Jess Tyrrell, Associate Director for the Centre for London and Director of the Connecting Tech City Programme,explains that “the skills shortage has grown from an ‘issue’ to a ‘crisis”. She warns that unless London can develop its talent pipeline, its digital potential may never be realised.
London Mayoral election
With so much at stake, it’s not surprising that the tech industry has become an issue in London’s mayoral election. One of the front runners, Conservative MP Zac Goldsmith, has promised that he’ll appoint a chief digital officer (CDO) to manage the city’s data and introduce a £1m “Mayor’s Tech Challenge” to encourage innovation. He has also voiced concerns at losing young tech professionals because of the cost of housing.
Labour MP Sadiq Khan (reported by YouGov to be currently leading the race) recently met with leaders of the industry body Tech UK. The organisation noted that Mr Khan was particularly interested in tackling the skills shortage and looking at how young Londoners could be better represented in the tech industry.
The Mayoral Manifesto for the Digital Economy
At the end of last year, the London Assembly Economy Committee published a manifesto identifying the main three challenges that the Mayor should seek to address. These were:
- poor broadband connectivity for London businesses
- a lack of gender and socio-economic diversity in the digital labour market
- the significant shortage of skilled workers
The first challenge is self-evident. For a digital economy to be successful, it must be built on fast, reliable, access to broadband. Perhaps more interesting is the relationship between improving diversity and the skills shortage. Most notably, there is a strong argument that encouraging non-traditional groups – i.e. those who are not white, male and middle class – will help reduce the skills shortage.
Martha Lane Fox, co-founder of the lastminute.com (and an advisor to the UK government on rolling out broadband and digital services) is in favour of increasing diversity and believes that unemployed women should be trained to help address this skills crisis. In an article for the Financial Times, she states that:
“Any company – or, more boldy, country – that dramatically improves its tech diversity will have enormous competitive advantage.”
The Committee’s manifesto also makes a number of recommendations for the new Mayor. For example, it suggests that tech apprenticeships should be designed to give disadvantaged Londoners the best possible training, and that the Mayor could endorse the industry-led TechTalent Charter, which aims to increase gender diversity in the tech industry.
London’s Digital Future: The Mayoral Tech Manifesto 2016
In January, Tech UK, the Centre for London, and the Tech London advocates released their manifesto for the future London Mayor. Ben Rogers, Director of the Centre for London, states that:
“The responsibility of the next Mayor is to ensure that London gets the best of the digital revolution.”
Like the London Assembly’s report, the Tech Manifesto focuses on the current skills shortage, noting that 93% of tech firms believe the skills gap is having a direct negative impact on their business.

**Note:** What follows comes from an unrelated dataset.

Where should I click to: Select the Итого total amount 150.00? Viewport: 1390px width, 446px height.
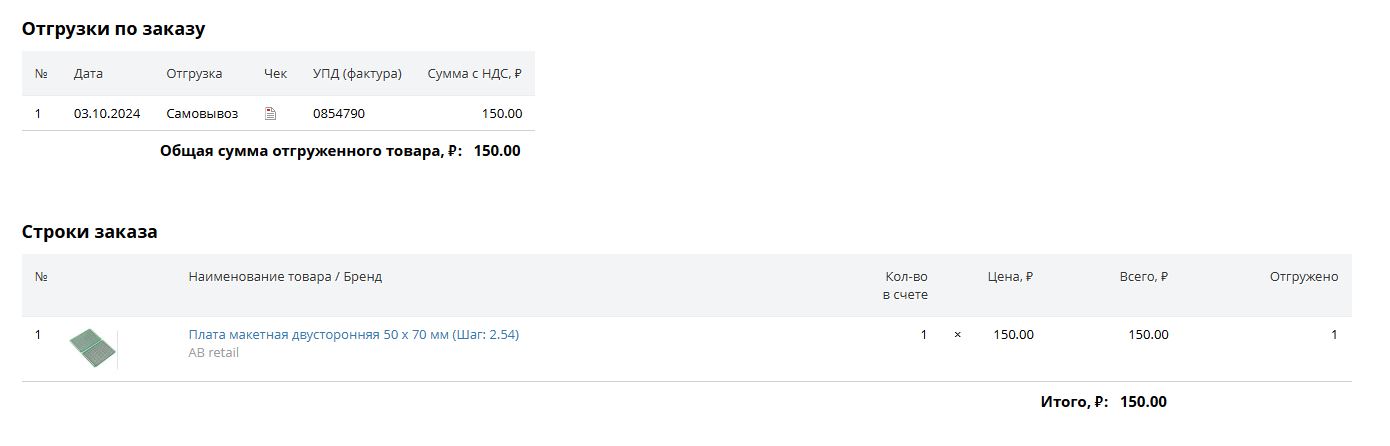(x=1143, y=402)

The manifesto argues that London must do more to mend its fractured talent pipeline. One suggestion put forward is to establish a Digital Apprenticeship Task Force within the first 100 days of the new Mayor’s term of office. Its purpose would be to improve the quality and quantity of higher and degree-level apprenticeships. The next Mayor, say the authors of the manifesto, should work with the tech sector to ensure that the apprenticeships are fit-for-purpose, and should be particularly focused on areas where demand for skills is greatest.
With the EU referendum on the horizon, it’s also interesting to note the emphasis on tech companies having the freedom to recruit talent from across the globe. The manifesto recommends that the next Mayor should be an advocate for providing clear routes for migrant workers under the Tier 2 skilled worker visa, and oppose any restrictions. It also suggests that the Mayor should work with London universities to investigate the possibility of a trial of the Post-Study Work Visa for occupations where there is a clear skills shortage.
The shortage of tech skills is a global problem. However, it’s a challenge that London must address if its digital economy is to avoid a slowdown. A key priority for the next Mayor of London should be to develop the tech industry’s talent pipeline. In practical terms, this is likely to involve protecting the industry’s access to skilled migrant workers, to ensure London’s growth in the short term, alongside investing in London’s diverse population and encouraging the best and the brightest to seek out exciting tech careers.